We all love a good story.
And, let’s face it. A story isn’t good without some giant misunderstanding, some villainous tension, or some heroic sacrifice. Stories are not made up of bullet points or diagrams or “next step” lists. They are long, messy journeys embodied by human beings. (Maybe this is worth remembering when we think about why God gave us the Scriptures as the story of a Nation, a Man, and a Kingdom rather than a field manual replete with lists of “what do do when…”, but we digress…)
Americans inhabit a story. Our country has a lot of narrative threads running through it, and we each sit inside of the fabric of those threads. We aren’t on the outside of the tapestry. It’s so easy to point fingers or to talk about “culture” as though we aren’t a real part of the tightly woven reality of America’s narrative arc.
Our American story includes the painful reality of white supremacy. In an excellent podcast, David Bailey defines white supremacy as, “a spiritual principality, manifested economically, legislated politically, that affects us all relationally.” This definition is hard to read, hard to digest, hard to sit with, and hard to hold. But, in our Kaleid Be the Bridge 101 groups this week, we are grappling with the reality that the answer to our question, “what do I do?” in light of racial brokenness is not primarily a list of to-dos, but rather an awareness of our place in the painful story of white supremacy--the cultural and systemic elevation of white bodies, agendas, and power in our country.

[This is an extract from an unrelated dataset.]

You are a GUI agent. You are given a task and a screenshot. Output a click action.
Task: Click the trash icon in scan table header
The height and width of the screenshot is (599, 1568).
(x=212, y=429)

We invite you to listen. To embrace the fact that the story of our country will be shaped by what each of us chooses to learn, pray, and make habitual in the coming weeks and years. The Kingdom story is still at work, as a counter-narrative, and we are invited to tell it with our lives.

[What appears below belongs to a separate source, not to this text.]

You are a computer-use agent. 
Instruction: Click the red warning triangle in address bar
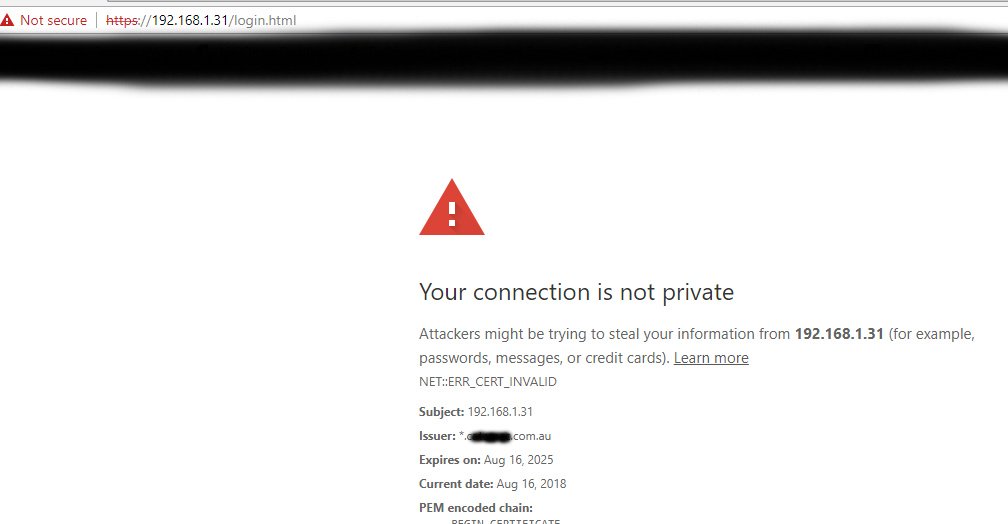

Story-shaping is much more compelling than to-do list-checking, isn’t it?
Make no mistake, we will need strength for the story as we see it and as we seek to walk faithfully in it. Because the story of white supremacy in our culture is a hard one. It’s one with very, very ugly parts. It’s also a strong one and an emotionally charged one. We will have to train our hearts in the way of courage and love to be active against it rather than to remain passive as it happens around us.
In our Kaleid contemplative mornings, we continue to find sustenance for the journey through the practice of imaginative prayer. Here is a guide from our time last week as we used imaginative prayer to “see others” and their stories through new, Holy Spirit inspired, lenses. We hope it blesses you and lifts you.
And, in the spirit of knowing that we need both time away with God and courage to enter all the stories--God’s and America’s and our own--with eyes wide open, we offer you this prayer from St. Aidan.
“Leave me alone with God as much as may be. As the tide draws the waters close in upon the shore, make me an island, set apart, alone with you, God, holy to you. Then with the turning of the tide prepare me to carry your presence to the busy world beyond, the world that rushes in on me till the waters come again and fold me back to you. Amen.”